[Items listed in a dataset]
┌────────

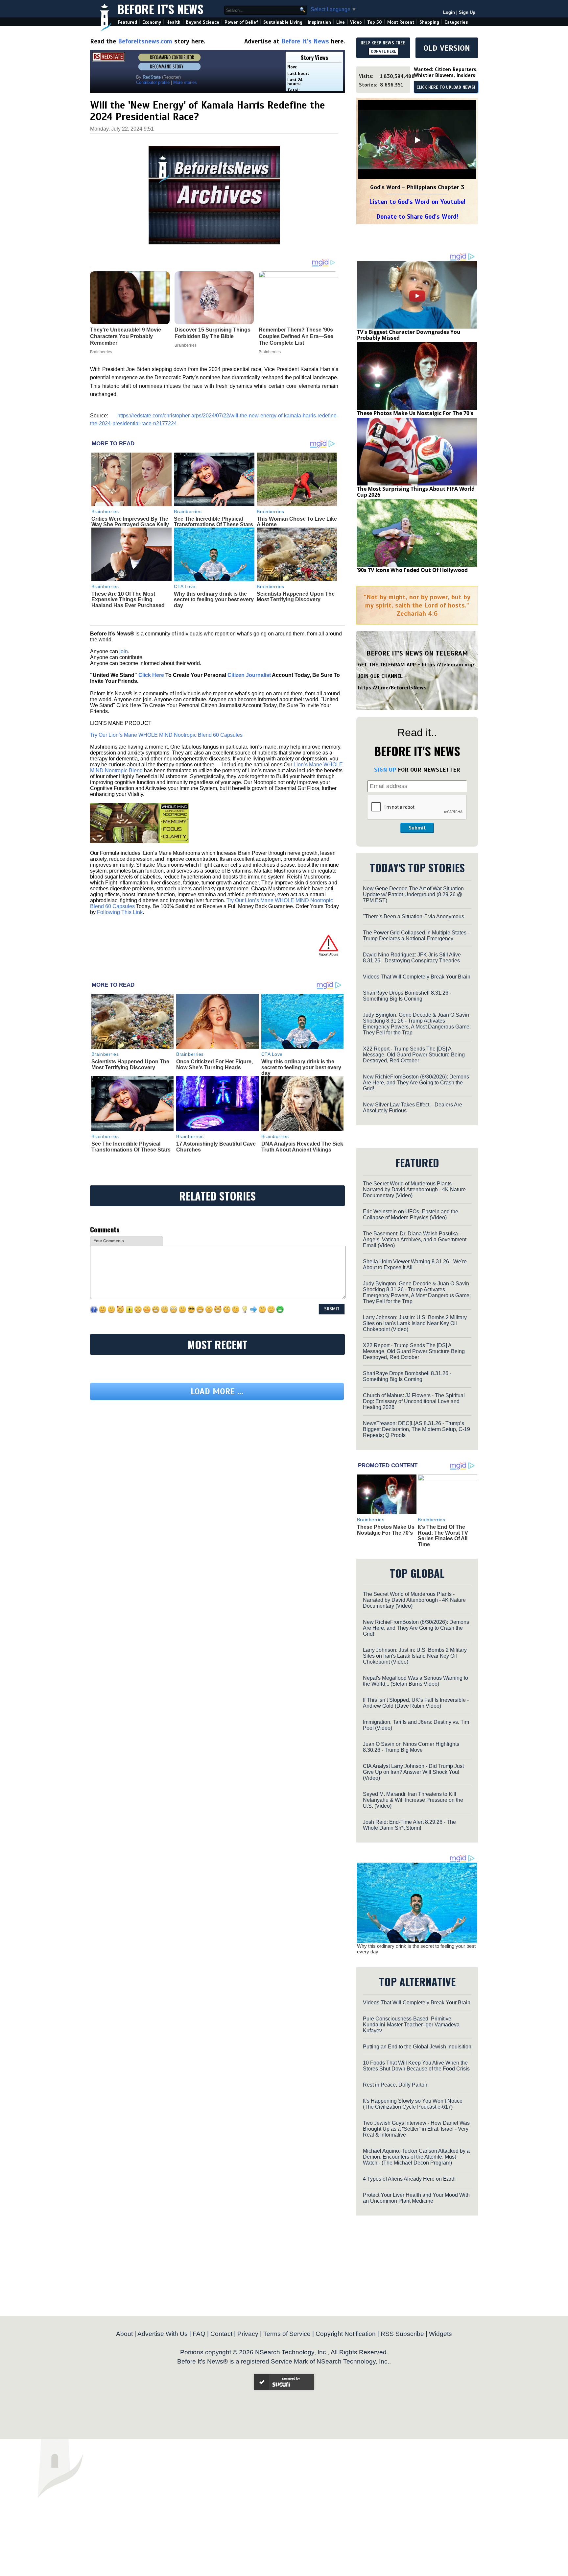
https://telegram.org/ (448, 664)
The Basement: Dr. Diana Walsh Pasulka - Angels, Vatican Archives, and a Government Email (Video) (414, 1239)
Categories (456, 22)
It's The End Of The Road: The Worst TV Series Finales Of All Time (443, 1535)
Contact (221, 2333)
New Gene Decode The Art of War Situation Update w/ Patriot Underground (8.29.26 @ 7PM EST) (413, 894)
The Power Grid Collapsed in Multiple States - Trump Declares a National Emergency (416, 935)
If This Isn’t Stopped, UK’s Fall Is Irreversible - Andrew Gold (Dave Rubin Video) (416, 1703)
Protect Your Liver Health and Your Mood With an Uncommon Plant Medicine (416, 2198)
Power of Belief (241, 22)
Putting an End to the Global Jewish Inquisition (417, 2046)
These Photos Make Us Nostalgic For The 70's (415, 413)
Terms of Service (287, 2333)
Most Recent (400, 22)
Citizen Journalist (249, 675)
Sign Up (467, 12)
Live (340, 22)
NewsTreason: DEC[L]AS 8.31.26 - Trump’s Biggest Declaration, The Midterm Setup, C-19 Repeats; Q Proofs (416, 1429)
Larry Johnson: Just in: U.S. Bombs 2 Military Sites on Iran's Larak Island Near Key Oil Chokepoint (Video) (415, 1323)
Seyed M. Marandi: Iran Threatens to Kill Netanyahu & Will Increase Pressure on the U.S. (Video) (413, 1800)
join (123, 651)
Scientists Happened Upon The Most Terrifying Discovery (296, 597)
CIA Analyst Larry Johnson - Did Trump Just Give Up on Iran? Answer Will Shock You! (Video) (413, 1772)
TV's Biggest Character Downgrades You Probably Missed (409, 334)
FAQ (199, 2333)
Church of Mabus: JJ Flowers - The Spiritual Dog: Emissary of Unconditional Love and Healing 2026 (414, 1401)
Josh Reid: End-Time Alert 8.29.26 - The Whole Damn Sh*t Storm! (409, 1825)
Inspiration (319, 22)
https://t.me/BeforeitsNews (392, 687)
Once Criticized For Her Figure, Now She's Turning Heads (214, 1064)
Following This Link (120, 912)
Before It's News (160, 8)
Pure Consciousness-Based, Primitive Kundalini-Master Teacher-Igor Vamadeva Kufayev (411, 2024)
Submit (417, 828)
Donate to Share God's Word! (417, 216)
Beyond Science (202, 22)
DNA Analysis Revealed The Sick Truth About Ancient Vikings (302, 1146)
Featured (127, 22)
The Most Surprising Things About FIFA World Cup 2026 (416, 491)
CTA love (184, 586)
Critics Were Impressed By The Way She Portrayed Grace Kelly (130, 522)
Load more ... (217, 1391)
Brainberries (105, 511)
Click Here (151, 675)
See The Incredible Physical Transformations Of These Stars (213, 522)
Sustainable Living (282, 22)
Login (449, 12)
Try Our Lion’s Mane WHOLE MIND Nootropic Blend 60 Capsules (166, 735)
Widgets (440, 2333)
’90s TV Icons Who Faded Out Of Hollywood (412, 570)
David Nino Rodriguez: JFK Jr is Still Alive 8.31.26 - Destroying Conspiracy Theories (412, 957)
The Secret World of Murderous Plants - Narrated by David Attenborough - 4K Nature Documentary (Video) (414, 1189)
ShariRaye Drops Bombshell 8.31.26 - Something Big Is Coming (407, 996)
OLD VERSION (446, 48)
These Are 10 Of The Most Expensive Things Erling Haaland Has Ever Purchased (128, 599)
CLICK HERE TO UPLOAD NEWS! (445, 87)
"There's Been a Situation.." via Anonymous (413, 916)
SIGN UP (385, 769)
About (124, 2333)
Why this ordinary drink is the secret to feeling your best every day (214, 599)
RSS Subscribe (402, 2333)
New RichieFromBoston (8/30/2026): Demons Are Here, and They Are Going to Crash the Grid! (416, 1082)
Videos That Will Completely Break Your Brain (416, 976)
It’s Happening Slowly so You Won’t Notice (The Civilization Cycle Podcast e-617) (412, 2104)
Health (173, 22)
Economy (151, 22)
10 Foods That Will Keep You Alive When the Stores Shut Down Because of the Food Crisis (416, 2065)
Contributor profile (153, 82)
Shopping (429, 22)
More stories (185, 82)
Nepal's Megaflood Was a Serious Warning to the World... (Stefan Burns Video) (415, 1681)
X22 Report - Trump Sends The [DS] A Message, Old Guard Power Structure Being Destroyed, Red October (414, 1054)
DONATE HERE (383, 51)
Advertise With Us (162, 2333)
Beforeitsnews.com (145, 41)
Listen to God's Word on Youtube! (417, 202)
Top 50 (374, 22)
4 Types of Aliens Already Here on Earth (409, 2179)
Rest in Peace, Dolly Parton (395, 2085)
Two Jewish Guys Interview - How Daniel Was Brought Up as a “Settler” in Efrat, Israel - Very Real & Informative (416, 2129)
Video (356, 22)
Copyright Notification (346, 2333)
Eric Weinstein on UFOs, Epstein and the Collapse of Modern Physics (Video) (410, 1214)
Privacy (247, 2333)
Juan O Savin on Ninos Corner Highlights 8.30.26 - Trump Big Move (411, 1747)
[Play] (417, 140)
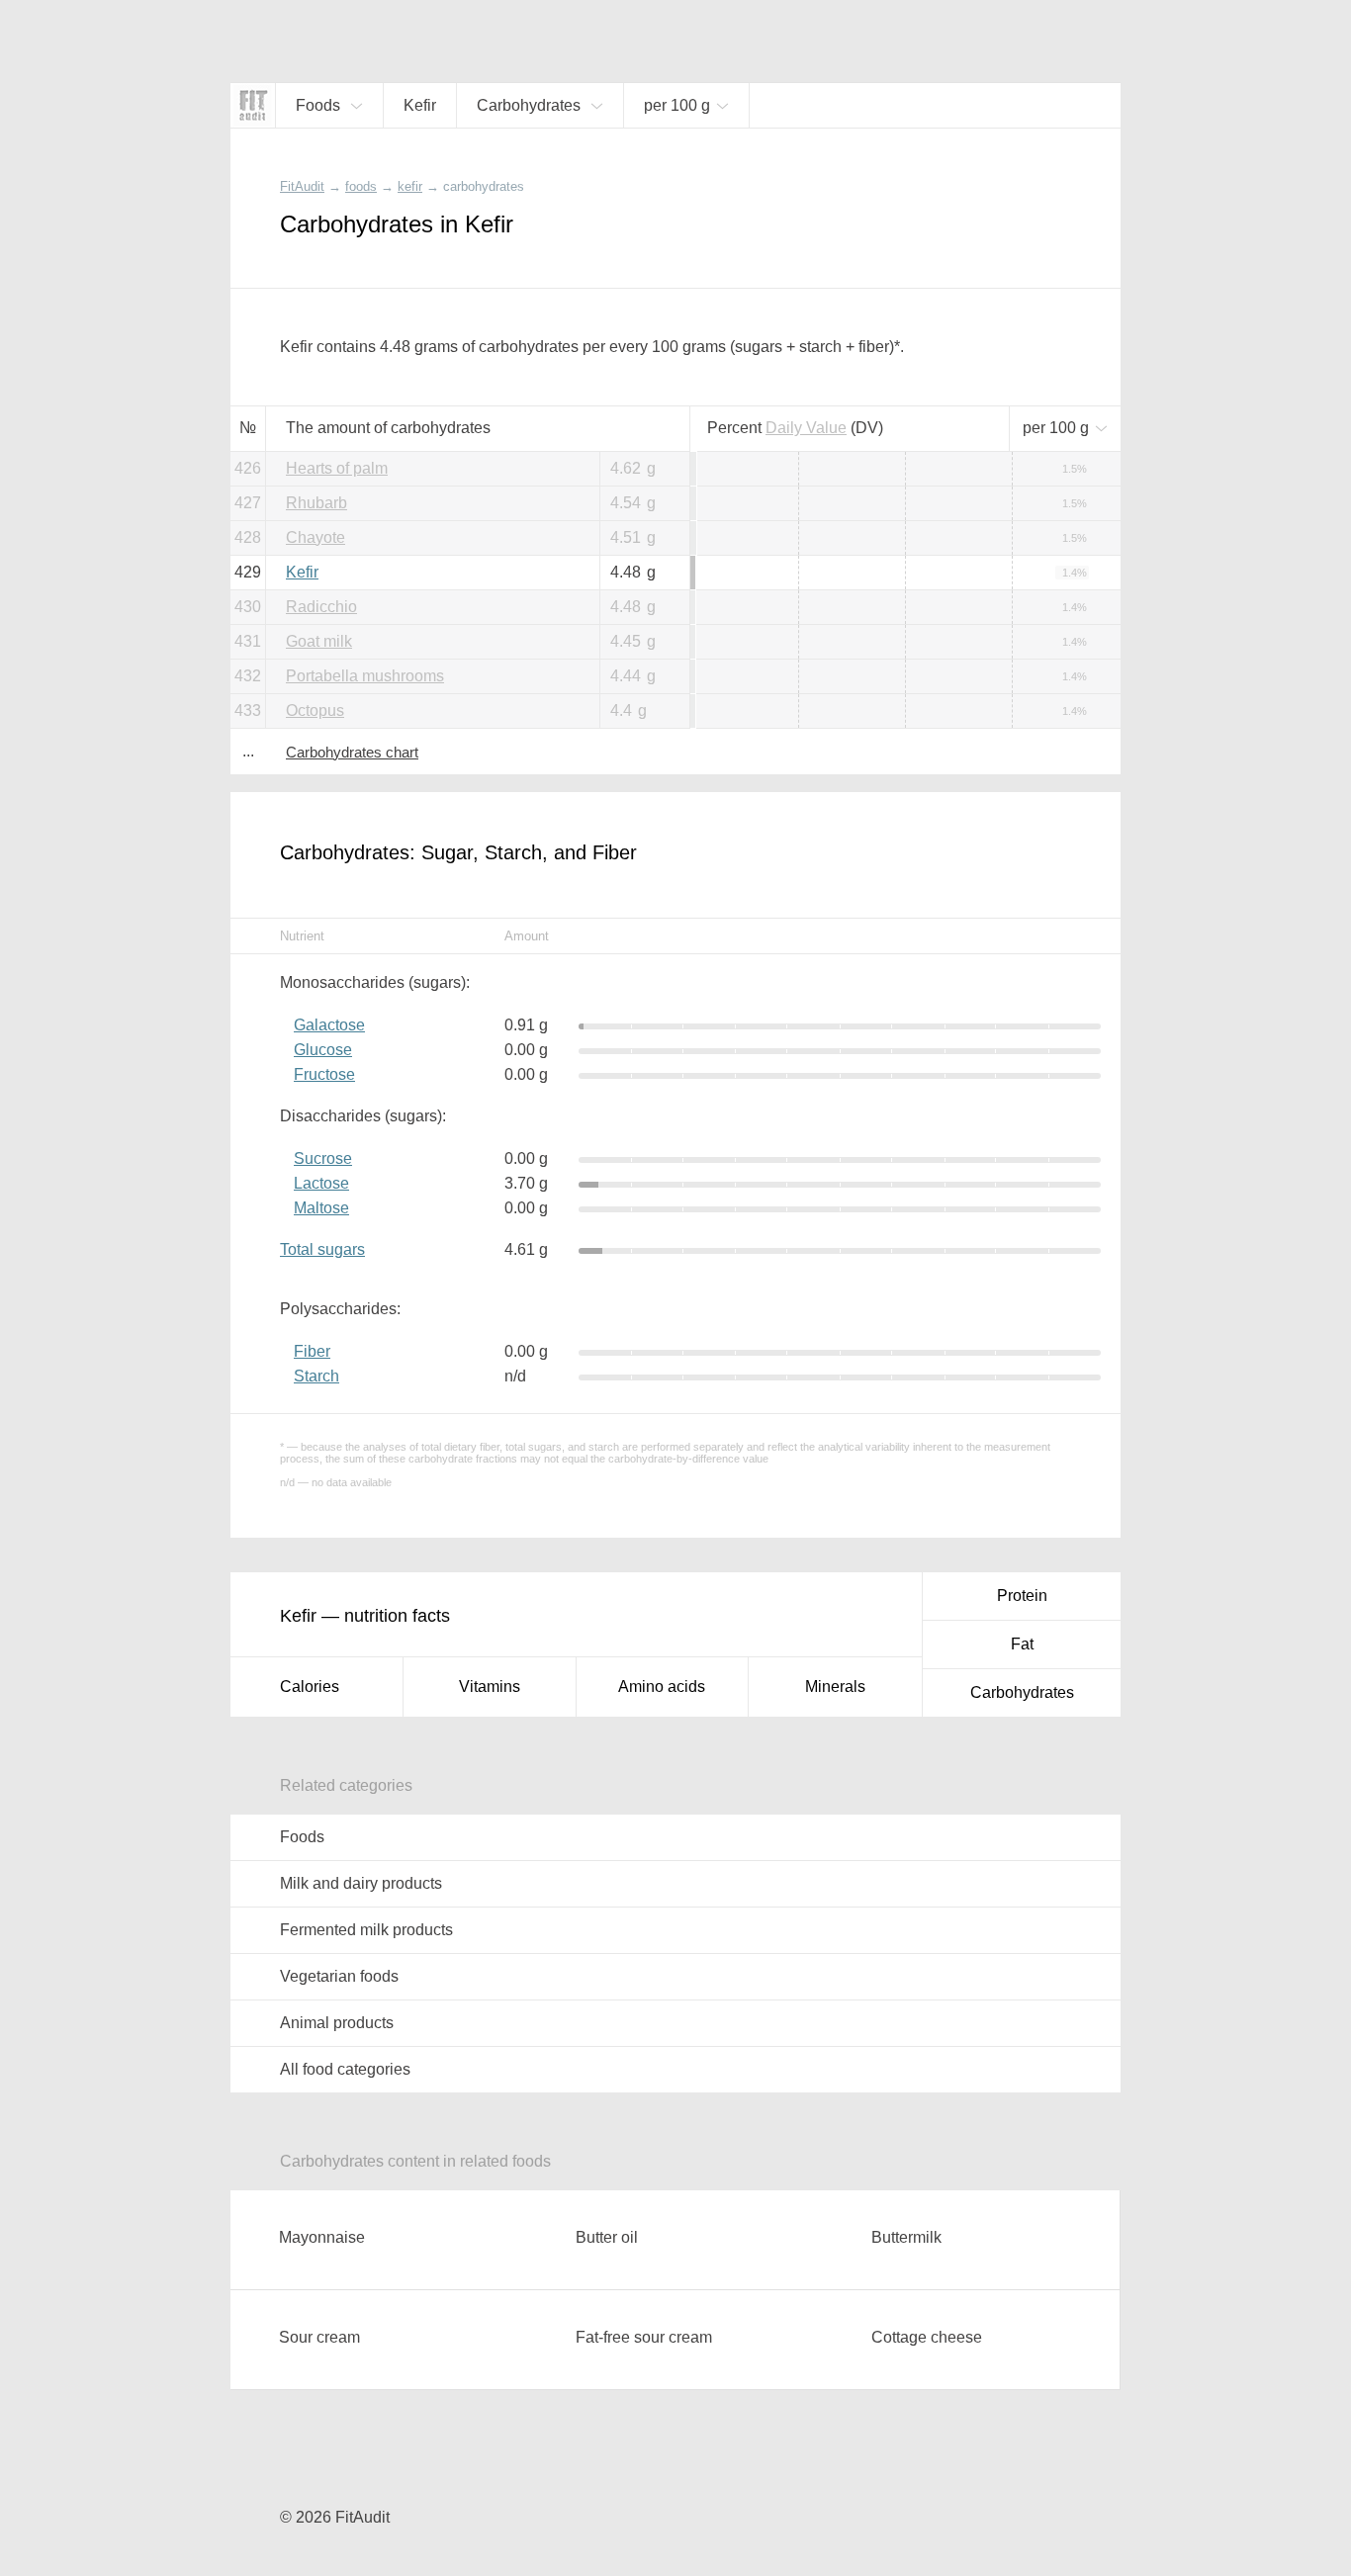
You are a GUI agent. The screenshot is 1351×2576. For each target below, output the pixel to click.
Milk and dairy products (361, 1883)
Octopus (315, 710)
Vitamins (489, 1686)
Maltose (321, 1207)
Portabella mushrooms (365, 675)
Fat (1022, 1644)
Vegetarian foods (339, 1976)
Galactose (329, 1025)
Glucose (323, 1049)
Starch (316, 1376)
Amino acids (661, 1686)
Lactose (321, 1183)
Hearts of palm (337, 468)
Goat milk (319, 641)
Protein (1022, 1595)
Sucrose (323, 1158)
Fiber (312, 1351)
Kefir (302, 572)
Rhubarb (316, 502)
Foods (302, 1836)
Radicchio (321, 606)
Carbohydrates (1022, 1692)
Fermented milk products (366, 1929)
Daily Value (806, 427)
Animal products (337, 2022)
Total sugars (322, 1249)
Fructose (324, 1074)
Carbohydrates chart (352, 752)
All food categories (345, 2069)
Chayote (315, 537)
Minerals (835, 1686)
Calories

└────────

**TASK DESCRIPTION**
Skipping any images, write out all the data exactly.

**ANSWER AREA**
https://telegram.org/ (448, 664)
The Basement: Dr. Diana Walsh Pasulka - Angels, Vatican Archives, and a Government Email (Video) (414, 1239)
Categories (456, 22)
It's The End Of The Road: The Worst TV Series Finales Of All Time (443, 1535)
Contact (221, 2333)
New Gene Decode The Art of War Situation Update w/ Patriot Underground (8.29.26 @ 7PM EST) (413, 894)
The Power Grid Collapsed in Multiple States - Trump Declares a National Emergency (416, 935)
If This Isn’t Stopped, UK’s Fall Is Irreversible - Andrew Gold (Dave Rubin Video) (416, 1703)
Protect Your Liver Health and Your Mood With an Uncommon Plant Medicine (416, 2198)
Power of Belief (241, 22)
Putting an End to the Global Jewish Inquisition (417, 2046)
These Photos Make Us Nostalgic For The 70's (415, 413)
Terms of Service (287, 2333)
Most Recent (400, 22)
Citizen Journalist (249, 675)
Sign Up (467, 12)
Live (340, 22)
NewsTreason: DEC[L]AS 8.31.26 - Trump’s Biggest Declaration, The Midterm Setup, C-19 Repeats; Q Proofs (416, 1429)
Larry Johnson: Just in: U.S. Bombs 2 Military Sites on Iran's Larak Island Near Key Oil Chokepoint (Video) (415, 1323)
Seyed M. Marandi: Iran Threatens to Kill Netanyahu & Will Increase Pressure on the U.S. (Video) (413, 1800)
join (123, 651)
Scientists Happened Upon The Most Terrifying Discovery (296, 597)
CIA Analyst Larry Johnson - Did Trump Just Give Up on Iran? Answer Will Shock You! (Video) (413, 1772)
TV's Biggest Character Downgrades You Probably Missed (409, 334)
FAQ (199, 2333)
Church of Mabus: JJ Flowers - The Spiritual Dog: Emissary of Unconditional Love and Healing 2026 (414, 1401)
Josh Reid: End-Time Alert 8.29.26 - The Whole Damn Sh*t Storm! (409, 1825)
Inspiration (319, 22)
https://t.me/BeforeitsNews (392, 687)
Once Criticized For Her Figure, Now She's Turning Heads (214, 1064)
Following This Link (120, 912)
Before It's News (160, 8)
Pure Consciousness-Based, Primitive Kundalini-Master Teacher-Igor Vamadeva Kufayev (411, 2024)
Submit (417, 828)
Donate to Share God's Word! (417, 216)
Beyond Science (202, 22)
DNA Analysis Revealed The Sick Truth About Ancient Vikings (302, 1146)
Featured (127, 22)
The Most Surprising Things About FIFA World Cup 2026 (416, 491)
CTA love (184, 586)
Critics Were Impressed By The Way She Portrayed Grace Kelly (130, 522)
Load more ... (217, 1391)
Brainberries (105, 511)
Click Here (151, 675)
See The Incredible Physical Transformations Of These Stars (213, 522)
Sustainable Living (282, 22)
Login (449, 12)
Try Our Lion’s Mane WHOLE MIND Nootropic Blend 60 Capsules (166, 735)
Widgets (440, 2333)
’90s TV Icons Who Faded Out Of Hollywood (412, 570)
David Nino Rodriguez: JFK Jr is Still Alive 8.31.26 - Destroying Conspiracy Theories (412, 957)
The Secret World of Murderous Plants - Narrated by David Attenborough - 4K Nature Documentary (Video) (414, 1189)
ShariRaye Drops Bombshell 8.31.26 - Something Big Is Coming (407, 996)
OLD VERSION (446, 48)
These Are 10 Of The Most Expensive Things Erling Haaland Has Ever Purchased (128, 599)
CLICK HERE TO UPLOAD NEWS! (445, 87)
"There's Been a Situation.." via Anonymous (413, 916)
SIGN UP (385, 769)
About (124, 2333)
Why this ordinary drink is the secret to feeling your best every day (214, 599)
RSS Subscribe (402, 2333)
New RichieFromBoston (8/30/2026): Demons Are Here, and They Are Going to Crash the Grid! (416, 1082)
Videos That Will Completely Break Your Brain (416, 976)
It’s Happening Slowly so You Won’t Notice (The Civilization Cycle Podcast e-617) (412, 2104)
Health (173, 22)
Economy (151, 22)
10 Foods That Will Keep You Alive When the Stores Shut Down Because of the Food Crisis (416, 2065)
Contributor profile (153, 82)
Shopping (429, 22)
More stories (185, 82)
Nepal's Megaflood Was a Serious Warning to the World... (Stefan Burns Video) (415, 1681)
X22 Report - Trump Sends The [DS] A Message, Old Guard Power Structure Being Destroyed, Red October (414, 1054)
DONATE HERE (383, 51)
Advertise With Us (162, 2333)
Beforeitsnews.com (145, 41)
Listen to God's Word on Youtube! (417, 202)
Top 50 (374, 22)
4 Types of Aliens Already Here on Earth (409, 2179)
Rest in Peace, Dolly Parton (395, 2085)
Two Jewish Guys Interview - How Daniel Was Brought Up as a “Settler” in Efrat, Israel - Very Real & Informative (416, 2129)
Video (356, 22)
Copyright Notification (346, 2333)
Eric Weinstein on UFOs, Epstein and the Collapse of Modern Physics (Video) (410, 1214)
Privacy (247, 2333)
Juan O Savin on Ninos Corner Highlights 8.30.26 - Trump Big Move (411, 1747)
[Play] (417, 140)
You are a GUI agent. The screenshot is 1351×2576. For each target below, output the pixel to click.
Milk and dairy products (361, 1883)
Octopus (315, 710)
Vitamins (489, 1686)
Maltose (321, 1207)
Portabella mushrooms (365, 675)
Fat (1022, 1644)
Vegetarian foods (339, 1976)
Galactose (329, 1025)
Glucose (323, 1049)
Starch (316, 1376)
Amino acids (661, 1686)
Lactose (321, 1183)
Hearts of palm (337, 468)
Goat milk (319, 641)
Protein (1022, 1595)
Sucrose (323, 1158)
Fiber (312, 1351)
Kefir (302, 572)
Rhubarb (316, 502)
Foods (302, 1836)
Radicchio (321, 606)
Carbohydrates (1022, 1692)
Fermented milk products (366, 1929)
Daily Value (806, 427)
Animal products (337, 2022)
Total sugars (322, 1249)
Fructose (324, 1074)
Carbohydrates chart (352, 752)
All food categories (345, 2069)
Chayote (315, 537)
Minerals (835, 1686)
Calories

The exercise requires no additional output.